Two stars instead of one because it's pretty and I've read dumber.
Part One describes the murders, committed once each season and always during an extreme weather event. Tornado, ice storm, record-setting fog or heatwave, etc. We are introduced to Dixon Bell, a preternaturally gifted meteorologist, and Rick Beanblossom, a brilliant investigator and news producer. This was the good part of the book. Great characters. A crime story with a novel twist. An interesting look at TV news production from the inside.
Part One also serves as the author's love letter to the state of Minnesota. It's apparently beautiful, and crime is low, and the people are kind and proud and modest and industrious. The whole state is just really super, like Lake Wobegon but even better. Then Dixon Bell gets arrested.
Part Two, in which Bell is put on trial while Beanblossom tries to prove he's innocent, is riddled with plot holes.
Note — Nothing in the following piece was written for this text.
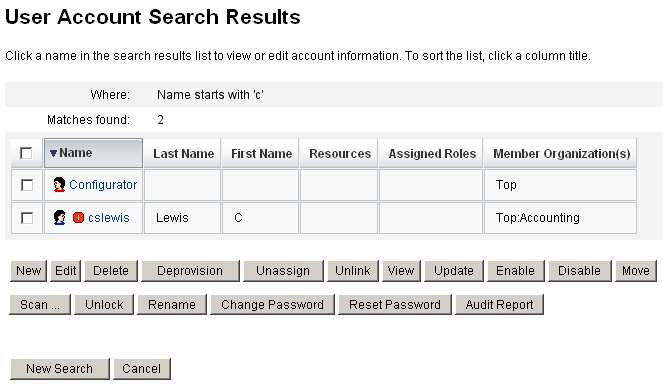Sort results by the Last Name column
The image size is (663, 385).
coord(184,153)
When another character confesses to the murders right in front of Beanblossom, why in hell would he keep that information to himself?? If Bell IS guilty...why?? He makes no sense as a serial killer. The maximum security prison in which Bell is housed is filled wall to wall with gentle, sympathetic guards and noble, self-sacrificing hero-prisoners. Ooookay. An execution is described in multi-page grotesque, loving detail. TWICE. It reminded me of those anti-abortion billboards that basically go "Abortion is wrong because look at this picture of a happy fetus." Part Two is driven transparently by the author's agenda and the story suffers badly for it.
The writing is solid and the research is excellent, but after a good start The Weatherman runs off the rails.